**Passage given**:
□ □ □ □ □
United States District Court, S.D. California

November 15, 2017

PLUM HEALTHCARE GROUP, LLC, et al., Plaintiffs,
v.
ONEBEACON PROFESSIONAL INSURANCE, et al., Defendants.

          ORDER GRANTING IN PART AND DENYING IN PART DEFENDANTS' REQUEST FOR SUMMARY-ADJUDICATION AS TO PLAINTIFFS' DAMAGES

          Hon. Thomas J. Whelan United States District Judge.

         In this insurance-coverage dispute, Plaintiffs Plum Healthcare Group, LLC, GI Plum Holdco, LLC and Quince Holdings LLC dba Pueblo Springs Rehabilitation Center are suing Defendants OneBeacon Professional Insurance and Homeland Insurance Company of New York for breach of contract, and breach of the covenant of good faith and fair dealing (i.e., “bad faith”). The lawsuit arises from Homeland's refusal to defend and indemnify Plaintiffs in an underlying personal-injury lawsuit.

         On August 9, 2017, this Court issued an order on the parties' cross-motions for summary adjudication. (See MSJ Order [Doc. 61].) The MSJ Order found, among other things: (1) Defendants breached the duty to defend Plaintiffs; (2) Defendants did not have a duty to indemnify Plaintiffs under the policy; and (3) disputed issues of material fact existed regarding whether Defendants breached the duty of good faith and fair dealing by refusing to defend Plaintiffs in the underlying action. (Id. 7:16-18, 19:1-4, 21:14-16.) Defendants' motion also sought to establish, assuming they breached the duty to defend, Plaintiffs did not suffer damages because defense expenses in the underlying litigation did not exceed the policy's $250, 000 deductible. (Defs' Notice [Doc. 41] 2:1-4.) Plaintiffs opposed by arguing the deductible was satisfied because it includes defense expenses and the cost to settle the underlying case. (Pls' Opp'n [Doc. 47] 16:23-17:4.)

         One problem with Plaintiffs' argument is this Court's finding that Homeland did not have a duty to indemnify under the policy. Because no indemnity is due for the settlement costs, and defense expenses alone are insufficient to satisfy the deductible, Plaintiffs could not have suffered damages under a breach of contract analysis. Accordingly, the MSJ Order acknowledged Defendants' argument appeared meritorious with respect to the breach of contract claim. (MSJ Order 22:1-5.) However, because Plaintiffs' breach of the covenant of good faith and fair dealing cause of action survived Defendants' motion, the Court ordered the parties to file supplemental briefs on whether Plaintiffs could still seek damages for bad-faith. (Id. 22:10-13.)

         The parties have now filed their supplemental briefs. For the reasons that follow, the Court finds (1) Plaintiffs suffered no damages under the breach of contract cause of action, but (2) Plaintiffs may seek recovery of their defense expenses and settlement costs as damages under the breach of the covenant of good faith and fair dealing cause of action.
□ □ □ □ □
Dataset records
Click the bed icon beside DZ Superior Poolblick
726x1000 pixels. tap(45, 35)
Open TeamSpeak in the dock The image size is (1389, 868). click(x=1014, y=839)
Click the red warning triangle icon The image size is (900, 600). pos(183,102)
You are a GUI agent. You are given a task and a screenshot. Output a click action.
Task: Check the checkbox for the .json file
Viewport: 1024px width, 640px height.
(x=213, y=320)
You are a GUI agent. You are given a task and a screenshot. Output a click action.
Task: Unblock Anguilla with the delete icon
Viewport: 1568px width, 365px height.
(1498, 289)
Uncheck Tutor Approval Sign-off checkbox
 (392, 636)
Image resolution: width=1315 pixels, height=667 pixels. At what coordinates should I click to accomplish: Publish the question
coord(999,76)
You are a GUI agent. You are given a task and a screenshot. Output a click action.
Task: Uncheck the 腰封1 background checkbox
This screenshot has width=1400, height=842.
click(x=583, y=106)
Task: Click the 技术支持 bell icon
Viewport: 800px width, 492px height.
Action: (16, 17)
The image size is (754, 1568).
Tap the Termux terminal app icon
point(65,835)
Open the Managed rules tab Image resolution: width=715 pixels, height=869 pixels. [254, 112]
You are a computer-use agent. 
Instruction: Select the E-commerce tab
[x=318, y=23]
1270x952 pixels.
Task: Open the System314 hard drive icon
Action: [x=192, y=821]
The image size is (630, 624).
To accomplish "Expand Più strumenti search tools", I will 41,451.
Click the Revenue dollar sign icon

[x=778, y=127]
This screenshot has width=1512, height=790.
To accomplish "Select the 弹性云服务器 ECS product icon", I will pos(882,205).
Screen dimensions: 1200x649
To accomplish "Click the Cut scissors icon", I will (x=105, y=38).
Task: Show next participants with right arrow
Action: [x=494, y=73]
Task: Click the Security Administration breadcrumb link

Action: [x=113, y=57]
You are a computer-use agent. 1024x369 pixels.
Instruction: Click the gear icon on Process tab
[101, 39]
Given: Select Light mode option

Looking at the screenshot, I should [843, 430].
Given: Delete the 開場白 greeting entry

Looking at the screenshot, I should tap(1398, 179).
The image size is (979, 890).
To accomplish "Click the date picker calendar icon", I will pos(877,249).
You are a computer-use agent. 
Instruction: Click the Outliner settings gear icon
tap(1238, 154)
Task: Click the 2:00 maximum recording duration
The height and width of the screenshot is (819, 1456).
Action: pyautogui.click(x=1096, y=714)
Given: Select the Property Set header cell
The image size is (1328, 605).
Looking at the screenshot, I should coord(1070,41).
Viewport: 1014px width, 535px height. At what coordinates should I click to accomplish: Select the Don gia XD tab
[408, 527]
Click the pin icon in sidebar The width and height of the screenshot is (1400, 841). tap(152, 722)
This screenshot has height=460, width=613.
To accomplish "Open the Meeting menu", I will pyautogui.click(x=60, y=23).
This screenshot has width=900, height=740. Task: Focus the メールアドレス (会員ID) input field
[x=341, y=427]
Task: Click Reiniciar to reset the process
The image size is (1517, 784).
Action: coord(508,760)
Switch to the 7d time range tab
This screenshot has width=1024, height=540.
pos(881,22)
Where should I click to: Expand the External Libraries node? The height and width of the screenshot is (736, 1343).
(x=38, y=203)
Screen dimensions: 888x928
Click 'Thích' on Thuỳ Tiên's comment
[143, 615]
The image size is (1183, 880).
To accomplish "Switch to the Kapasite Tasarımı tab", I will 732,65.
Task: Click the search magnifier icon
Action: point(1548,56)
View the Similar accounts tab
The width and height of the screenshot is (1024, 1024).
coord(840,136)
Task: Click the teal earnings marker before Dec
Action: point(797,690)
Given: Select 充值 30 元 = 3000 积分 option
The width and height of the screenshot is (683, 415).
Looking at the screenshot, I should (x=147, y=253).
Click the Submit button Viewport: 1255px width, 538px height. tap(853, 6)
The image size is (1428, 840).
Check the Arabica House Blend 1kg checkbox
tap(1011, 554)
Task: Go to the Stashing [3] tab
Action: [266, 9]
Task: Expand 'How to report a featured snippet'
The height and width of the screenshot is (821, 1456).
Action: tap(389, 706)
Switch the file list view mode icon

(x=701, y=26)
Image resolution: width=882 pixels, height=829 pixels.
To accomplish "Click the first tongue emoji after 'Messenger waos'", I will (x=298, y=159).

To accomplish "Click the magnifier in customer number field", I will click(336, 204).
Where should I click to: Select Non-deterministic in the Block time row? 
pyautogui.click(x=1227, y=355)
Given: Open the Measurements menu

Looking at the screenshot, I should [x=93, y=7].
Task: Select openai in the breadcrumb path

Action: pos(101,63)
□ □ □ □ □
**Directive 1**: Take the records from their first line through the line containing "Action: [x=494, y=73]", and write out that stretch again with "checkbox" replaced by "check box" and every other character unchanged.
**Directive 2**: Extend the court order on the insurance-coverage dispute by writing what follows its last paragraph.

**Exercise answer 1**:
Click the bed icon beside DZ Superior Poolblick
726x1000 pixels. tap(45, 35)
Open TeamSpeak in the dock The image size is (1389, 868). click(x=1014, y=839)
Click the red warning triangle icon The image size is (900, 600). pos(183,102)
You are a GUI agent. You are given a task and a screenshot. Output a click action.
Task: Check the check box for the .json file
Viewport: 1024px width, 640px height.
(x=213, y=320)
You are a GUI agent. You are given a task and a screenshot. Output a click action.
Task: Unblock Anguilla with the delete icon
Viewport: 1568px width, 365px height.
(1498, 289)
Uncheck Tutor Approval Sign-off check box
 (392, 636)
Image resolution: width=1315 pixels, height=667 pixels. At what coordinates should I click to accomplish: Publish the question
coord(999,76)
You are a GUI agent. You are given a task and a screenshot. Output a click action.
Task: Uncheck the 腰封1 background check box
This screenshot has width=1400, height=842.
click(x=583, y=106)
Task: Click the 技术支持 bell icon
Viewport: 800px width, 492px height.
Action: (16, 17)
The image size is (754, 1568).
Tap the Termux terminal app icon
point(65,835)
Open the Managed rules tab Image resolution: width=715 pixels, height=869 pixels. [254, 112]
You are a computer-use agent. 
Instruction: Select the E-commerce tab
[x=318, y=23]
1270x952 pixels.
Task: Open the System314 hard drive icon
Action: [x=192, y=821]
The image size is (630, 624).
To accomplish "Expand Più strumenti search tools", I will 41,451.
Click the Revenue dollar sign icon

[x=778, y=127]
This screenshot has width=1512, height=790.
To accomplish "Select the 弹性云服务器 ECS product icon", I will pos(882,205).
Screen dimensions: 1200x649
To accomplish "Click the Cut scissors icon", I will (x=105, y=38).
Task: Show next participants with right arrow
Action: [x=494, y=73]

**Exercise answer 2**:
         I. Analysis

         A. Breach of Contract.

         Defendants argue Plaintiffs suffered no damages from the breach of the duty to defend because defense expenses did not exceed the deductible. (Defs' P&A [Doc. 41-1] 16:12-17:4.) In their opposition, Plaintiffs appear to be contending that the $250, 000 deductible was satisfied by combining defense expenses and the cost of settling the underlying case. (Pls' Opp'n 16:26-27.) Plaintiffs' argument lacks merit.

         The MSJ Order found that under the policy's insured v. insured exclusion, Homeland did not have a duty to indemnify Plaintiffs for the settlement. (MSJ Order 16:5-19:6.) Because Plaintiffs are not entitled to settlement costs under the policy, those costs cannot be used to satisfy the deductible. See James B. Lansing Sound, Inc. v. National Union Fire Ins. Co., 801 F.2d 1560, 1569 (9th Cir. 1986) (rejecting insured's contention that uncovered losses can be used to satisfy the deductible). Additionally, because it is undisputed that Plaintiffs' defense expenses did not exceed the policy deductible (Pls' Sep. State. [Doc. 47-2] Nos. 3, 46), Plaintiffs did not suffer damages under the breach of contract claim.

         B. Bad Faith.

         In their supplemental brief, Defendants appear to raise two arguments precluding Plaintiffs from recovering their defense expenses and settlement costs as bad-faith damages. First, they argue that in order “[t]o recover damages on a ‘bad faith' theory, ‘benefits due under the policy must have been withheld.” (Defs' Supp. Brief [Doc. 63] 4:8-9, citing Love v. Fire Ins. Exchange, 221 Cal.App.3d 1136, 1151 (1990) (italics applied).) “Because no policy benefits ever became due to Plaintiffs, it follows that no damages can be recovered for breach of the duty of good faith and fair dealing.” (Id. 4:18-21.) Next, Defendants appear to suggest that under Hogan v. Midland National Insurance Company, 3 Cal.3d 553 (1970), Plaintiffs' cannot recover the settlement costs because there is no indemnity obligation. (Id. 5:5-7.) Plaintiffs, on the other hand, cite a number of California appellate cases in support of their claim for bad-faith damages. (Pls' Supp. Brief [Doc. 62] 1:4-3:28.)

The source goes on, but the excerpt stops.